Policial homenageado é preso por estuprar animais

Policial homenageado é preso por estuprar animais
Terry Yetman foi encaminhado ao Centro Penitenciário de Segurança Máxima de Bossier, na Louisiana

Um agente do Departamento de Polícia na Louisiana filmou a si mesmo fazendo sexo com animais, incluindo pelo menos um que ele mantinha como mascote, informaram as autoridades estaduais. Na quarta-feira (19), Terry Yetman, de 36 anos, lotado em Bossier City, entregou-se à polícia depois que a investigação iniciada em agosto levou a um mandado de busca por alguns aparatos eletrônicos, detalhou a Polícia Estadual da Louisiana, na quinta-feira (20). Os detetives então encontraram pornografia envolvendo atos sexuais com animais nos aparelhos. Terry entregou-se voluntariamente depois de saber que haviam sido emitidos mandados de prisão em nome dele.

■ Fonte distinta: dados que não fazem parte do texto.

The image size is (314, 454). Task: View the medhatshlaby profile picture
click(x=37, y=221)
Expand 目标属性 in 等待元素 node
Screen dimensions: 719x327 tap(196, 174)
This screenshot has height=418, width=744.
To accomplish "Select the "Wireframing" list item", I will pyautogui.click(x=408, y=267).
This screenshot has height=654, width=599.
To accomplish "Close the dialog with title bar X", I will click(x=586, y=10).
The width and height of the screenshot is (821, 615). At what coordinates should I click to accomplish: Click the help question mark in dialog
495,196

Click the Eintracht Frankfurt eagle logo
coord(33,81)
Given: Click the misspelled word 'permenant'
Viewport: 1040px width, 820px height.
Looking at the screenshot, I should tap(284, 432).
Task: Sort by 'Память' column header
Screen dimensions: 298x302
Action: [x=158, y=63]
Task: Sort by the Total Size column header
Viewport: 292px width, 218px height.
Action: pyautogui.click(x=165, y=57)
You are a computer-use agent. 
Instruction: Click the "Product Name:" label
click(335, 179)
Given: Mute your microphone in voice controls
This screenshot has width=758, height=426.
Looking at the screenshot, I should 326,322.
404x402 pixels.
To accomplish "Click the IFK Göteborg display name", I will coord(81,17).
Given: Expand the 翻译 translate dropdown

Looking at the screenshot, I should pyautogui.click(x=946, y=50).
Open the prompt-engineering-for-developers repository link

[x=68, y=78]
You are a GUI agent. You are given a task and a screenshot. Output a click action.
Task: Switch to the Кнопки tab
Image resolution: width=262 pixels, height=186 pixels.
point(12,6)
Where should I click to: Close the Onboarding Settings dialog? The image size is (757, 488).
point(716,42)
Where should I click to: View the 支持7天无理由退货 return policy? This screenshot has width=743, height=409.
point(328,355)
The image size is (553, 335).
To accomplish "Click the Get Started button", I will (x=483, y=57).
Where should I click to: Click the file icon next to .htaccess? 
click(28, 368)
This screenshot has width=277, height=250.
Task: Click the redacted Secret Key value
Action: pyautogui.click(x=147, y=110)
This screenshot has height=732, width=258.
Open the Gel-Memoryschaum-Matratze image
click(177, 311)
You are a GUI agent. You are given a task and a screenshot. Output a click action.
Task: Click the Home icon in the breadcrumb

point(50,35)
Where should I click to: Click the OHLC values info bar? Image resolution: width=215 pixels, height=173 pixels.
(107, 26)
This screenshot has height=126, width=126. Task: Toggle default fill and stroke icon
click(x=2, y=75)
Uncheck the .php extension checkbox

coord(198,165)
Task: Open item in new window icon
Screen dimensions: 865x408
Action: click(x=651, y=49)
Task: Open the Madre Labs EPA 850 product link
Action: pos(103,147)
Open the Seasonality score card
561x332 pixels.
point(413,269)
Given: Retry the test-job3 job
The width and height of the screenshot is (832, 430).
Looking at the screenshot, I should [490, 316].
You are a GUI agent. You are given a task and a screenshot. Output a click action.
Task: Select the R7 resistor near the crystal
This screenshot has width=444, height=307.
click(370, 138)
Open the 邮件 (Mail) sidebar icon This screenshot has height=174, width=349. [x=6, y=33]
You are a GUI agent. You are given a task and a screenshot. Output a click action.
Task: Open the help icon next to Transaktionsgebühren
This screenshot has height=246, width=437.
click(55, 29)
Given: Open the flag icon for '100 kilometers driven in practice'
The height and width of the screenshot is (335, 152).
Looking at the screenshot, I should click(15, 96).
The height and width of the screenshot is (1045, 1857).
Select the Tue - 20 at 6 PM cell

Yetman foi encaminhado ao Centro Penitenciário de Segurança Máxima de Bossier como resultado das 20 acusações de abuso sexual de animais por ter feito sexo com um animal e 20 acusações de abuso sexual de animais por ter filmado tais ações.

É provável que sejam apresentadas acusações novas, informaram os representantes da Polícia Estadual. As autoridades não detalharam que animais foram sodomizados por Yetman, mas o porta-voz da Polícia Estadual detalhou que um animal tutelado pelo policial foi resgatado e enviado a um local seguro.

“Esta investigação ainda está em andamento e é possível que ainda sejam apresentadas novas acusações”, disse o patrulheiro Glenn Younger.

Terry, que trabalhava como patrulheiro desde 2014, foi afastado da função pelo Departamento de Polícia de Bossier City, após as autoridades terem tomado conhecimento das investigações em novembro. Ele continuará afastado, recebendo salário, enquanto aguarda a resolução do caso, informou o porta-voz da polícia. Ele foi homenageado esse ano pela atuação no combate e conscientização sobre a violência doméstica.

Até sexta-feira (21), Yetman estava detido sob a fiança de US$ 350 mil, segundo dados da penitenciária.